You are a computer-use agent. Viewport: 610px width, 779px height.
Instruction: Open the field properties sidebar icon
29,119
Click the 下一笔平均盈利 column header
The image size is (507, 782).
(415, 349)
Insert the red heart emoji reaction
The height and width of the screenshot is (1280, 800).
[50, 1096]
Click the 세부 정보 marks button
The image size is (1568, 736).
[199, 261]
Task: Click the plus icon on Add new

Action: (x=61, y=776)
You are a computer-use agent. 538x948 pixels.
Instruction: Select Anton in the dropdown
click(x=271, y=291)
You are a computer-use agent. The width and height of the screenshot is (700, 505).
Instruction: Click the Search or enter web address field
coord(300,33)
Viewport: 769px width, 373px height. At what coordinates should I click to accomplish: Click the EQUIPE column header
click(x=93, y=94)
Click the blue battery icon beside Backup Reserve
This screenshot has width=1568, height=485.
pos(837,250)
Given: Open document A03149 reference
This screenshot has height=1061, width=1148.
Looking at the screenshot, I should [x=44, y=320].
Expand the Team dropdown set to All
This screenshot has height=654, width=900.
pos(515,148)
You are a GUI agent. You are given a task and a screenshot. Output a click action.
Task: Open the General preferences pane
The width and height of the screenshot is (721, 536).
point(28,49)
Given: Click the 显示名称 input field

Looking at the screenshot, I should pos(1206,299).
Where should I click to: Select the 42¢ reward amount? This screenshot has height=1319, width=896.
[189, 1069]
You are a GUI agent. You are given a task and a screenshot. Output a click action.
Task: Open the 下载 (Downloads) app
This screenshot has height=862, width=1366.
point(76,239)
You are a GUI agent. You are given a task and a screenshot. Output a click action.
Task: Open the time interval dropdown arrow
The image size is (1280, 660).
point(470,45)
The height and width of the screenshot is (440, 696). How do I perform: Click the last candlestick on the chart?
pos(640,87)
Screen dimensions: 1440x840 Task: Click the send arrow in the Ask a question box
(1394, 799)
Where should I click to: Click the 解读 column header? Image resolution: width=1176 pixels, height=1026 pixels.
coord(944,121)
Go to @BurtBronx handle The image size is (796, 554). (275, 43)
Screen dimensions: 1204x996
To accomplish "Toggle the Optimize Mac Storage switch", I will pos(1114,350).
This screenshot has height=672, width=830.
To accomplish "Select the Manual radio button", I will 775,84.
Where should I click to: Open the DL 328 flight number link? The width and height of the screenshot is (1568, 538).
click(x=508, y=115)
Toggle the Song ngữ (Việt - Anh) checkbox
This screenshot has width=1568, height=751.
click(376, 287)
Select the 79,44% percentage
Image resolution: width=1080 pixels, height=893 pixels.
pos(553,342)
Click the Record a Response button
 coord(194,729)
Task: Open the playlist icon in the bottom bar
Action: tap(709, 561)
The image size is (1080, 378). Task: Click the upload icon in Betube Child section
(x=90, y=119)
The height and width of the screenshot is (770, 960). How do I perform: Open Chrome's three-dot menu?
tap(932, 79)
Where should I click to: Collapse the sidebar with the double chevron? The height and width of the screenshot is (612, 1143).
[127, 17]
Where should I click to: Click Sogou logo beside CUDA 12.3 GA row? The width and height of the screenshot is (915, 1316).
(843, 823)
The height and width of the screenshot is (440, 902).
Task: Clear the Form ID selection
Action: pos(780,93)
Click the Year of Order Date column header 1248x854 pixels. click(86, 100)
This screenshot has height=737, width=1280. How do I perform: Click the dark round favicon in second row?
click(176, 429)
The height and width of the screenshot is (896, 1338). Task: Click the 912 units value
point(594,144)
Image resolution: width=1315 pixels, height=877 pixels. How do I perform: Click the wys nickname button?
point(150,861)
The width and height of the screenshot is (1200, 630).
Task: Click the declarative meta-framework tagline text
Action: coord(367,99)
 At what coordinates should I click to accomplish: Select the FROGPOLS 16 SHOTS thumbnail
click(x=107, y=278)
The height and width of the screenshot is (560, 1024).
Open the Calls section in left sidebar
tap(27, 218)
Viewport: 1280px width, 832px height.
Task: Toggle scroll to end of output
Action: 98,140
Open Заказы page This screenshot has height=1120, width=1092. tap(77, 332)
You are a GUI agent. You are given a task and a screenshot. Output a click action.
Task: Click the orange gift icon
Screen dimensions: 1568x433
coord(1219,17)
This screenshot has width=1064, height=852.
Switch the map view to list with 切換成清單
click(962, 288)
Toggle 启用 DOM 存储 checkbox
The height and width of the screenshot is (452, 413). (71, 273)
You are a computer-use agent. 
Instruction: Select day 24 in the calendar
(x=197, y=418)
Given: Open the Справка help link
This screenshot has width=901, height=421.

_ _ _ _ _

* **WORK TO BE COMPLETED**
Pick each line holding the word "computer" out of the data and copy it.

* **RESPONSE**
You are a computer-use agent. Viewport: 610px width, 779px height.
You are a computer-use agent. 538x948 pixels.
You are a computer-use agent. The width and height of the screenshot is (700, 505).
You are a computer-use agent. 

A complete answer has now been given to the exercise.